**Fragmento del texto**
El skincare coreano vuelve a marcar la pauta. Después de popularizar tendencias como la Glass Skin y las rutinas de múltiples pasos, este verano la conversación gira en torno al Cooling Beauty, una práctica que busca ayudar a la piel a enfrentar las altas temperaturas mediante productos con efecto refrescante y fórmulas enfocadas en mantener la hidratación y fortalecer la barrera cutánea.
La propuesta, que ya está conquistando a los amantes del cuidado facial, se basa en la aplicación de sérums, mascarillas y cremas que, al contacto con la piel, generan una sensación de frescura inmediata. Estos productos suelen incluir ingredientes como el ácido hialurónico, la niacinamida y extractos botánicos que no solo hidratan, sino que también ayudan a calmar la irritación provocada por el calor y la exposición solar.
El ritual Cooling Beauty no se limita a una sola textura o paso; puede integrarse en la rutina diaria de forma sencilla. Desde tónicos refrescantes hasta geles ligeros, la idea es que cada producto contribuya a reducir la temperatura de la piel sin sacrificar la hidratación profunda. Los expertos señalan que, al fortalecer la barrera cutánea, la piel se vuelve más resistente a los cambios bruscos de temperatura y a la deshidratación.
Esta tendencia coreana llega en un momento en que el calor extremo y las olas de calor son cada vez más frecuentes, lo que hace que el cuidado de la piel sea una prioridad. El Cooling Beauty se presenta como una alternativa eficaz y placentera para mantener el rostro fresco y saludable durante los meses más calurosos del año.

**Extracto de datos**

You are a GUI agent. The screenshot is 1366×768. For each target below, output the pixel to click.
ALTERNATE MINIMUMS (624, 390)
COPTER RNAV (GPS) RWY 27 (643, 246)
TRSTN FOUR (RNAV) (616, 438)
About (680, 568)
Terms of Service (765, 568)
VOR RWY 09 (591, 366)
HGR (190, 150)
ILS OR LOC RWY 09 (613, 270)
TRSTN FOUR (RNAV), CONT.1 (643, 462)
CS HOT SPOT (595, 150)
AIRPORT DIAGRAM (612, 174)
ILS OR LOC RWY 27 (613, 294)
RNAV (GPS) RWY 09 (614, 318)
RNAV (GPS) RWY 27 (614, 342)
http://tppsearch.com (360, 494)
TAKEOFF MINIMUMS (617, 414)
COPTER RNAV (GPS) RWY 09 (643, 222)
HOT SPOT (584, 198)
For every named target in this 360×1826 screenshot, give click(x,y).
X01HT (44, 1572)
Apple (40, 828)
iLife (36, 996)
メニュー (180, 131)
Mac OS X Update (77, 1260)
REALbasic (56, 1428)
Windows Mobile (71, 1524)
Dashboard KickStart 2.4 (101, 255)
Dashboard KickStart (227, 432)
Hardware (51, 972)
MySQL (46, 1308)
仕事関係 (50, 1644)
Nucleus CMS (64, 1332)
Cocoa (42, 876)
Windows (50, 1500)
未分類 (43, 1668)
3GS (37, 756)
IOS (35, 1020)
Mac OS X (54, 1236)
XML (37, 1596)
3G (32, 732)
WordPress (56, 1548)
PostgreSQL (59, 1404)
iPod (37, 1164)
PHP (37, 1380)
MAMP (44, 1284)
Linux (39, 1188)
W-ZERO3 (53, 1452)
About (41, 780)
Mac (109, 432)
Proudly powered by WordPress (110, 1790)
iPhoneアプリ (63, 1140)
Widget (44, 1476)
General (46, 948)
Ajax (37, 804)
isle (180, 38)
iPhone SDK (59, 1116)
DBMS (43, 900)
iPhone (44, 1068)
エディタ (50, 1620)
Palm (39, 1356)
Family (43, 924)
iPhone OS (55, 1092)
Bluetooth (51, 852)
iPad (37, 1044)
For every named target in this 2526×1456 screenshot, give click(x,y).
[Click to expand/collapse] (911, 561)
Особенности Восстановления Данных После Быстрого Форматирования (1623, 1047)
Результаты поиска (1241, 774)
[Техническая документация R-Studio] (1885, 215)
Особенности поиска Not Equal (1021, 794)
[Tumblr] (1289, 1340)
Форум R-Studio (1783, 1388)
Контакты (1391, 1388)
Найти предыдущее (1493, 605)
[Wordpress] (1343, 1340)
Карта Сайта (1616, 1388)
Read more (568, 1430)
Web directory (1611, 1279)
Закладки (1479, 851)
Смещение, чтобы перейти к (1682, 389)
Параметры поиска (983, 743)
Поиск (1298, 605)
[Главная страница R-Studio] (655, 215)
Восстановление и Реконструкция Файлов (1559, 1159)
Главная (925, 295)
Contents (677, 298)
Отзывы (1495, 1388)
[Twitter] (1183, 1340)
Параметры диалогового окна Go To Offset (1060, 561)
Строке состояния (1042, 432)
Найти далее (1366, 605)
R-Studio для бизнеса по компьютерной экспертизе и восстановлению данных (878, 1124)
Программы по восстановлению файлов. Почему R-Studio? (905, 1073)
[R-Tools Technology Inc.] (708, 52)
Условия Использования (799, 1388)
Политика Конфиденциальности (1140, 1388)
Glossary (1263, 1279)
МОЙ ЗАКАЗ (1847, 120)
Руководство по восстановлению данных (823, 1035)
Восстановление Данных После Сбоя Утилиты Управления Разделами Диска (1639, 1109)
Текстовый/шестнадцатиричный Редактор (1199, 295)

**Objetivo de la tarea**
Indica, por favor, qué ingredientes suelen incluir los productos del Cooling Beauty según el texto sobre esta tendencia coreana.

**Respuesta a la tarea**
Suelen incluir ácido hialurónico, niacinamida y extractos botánicos.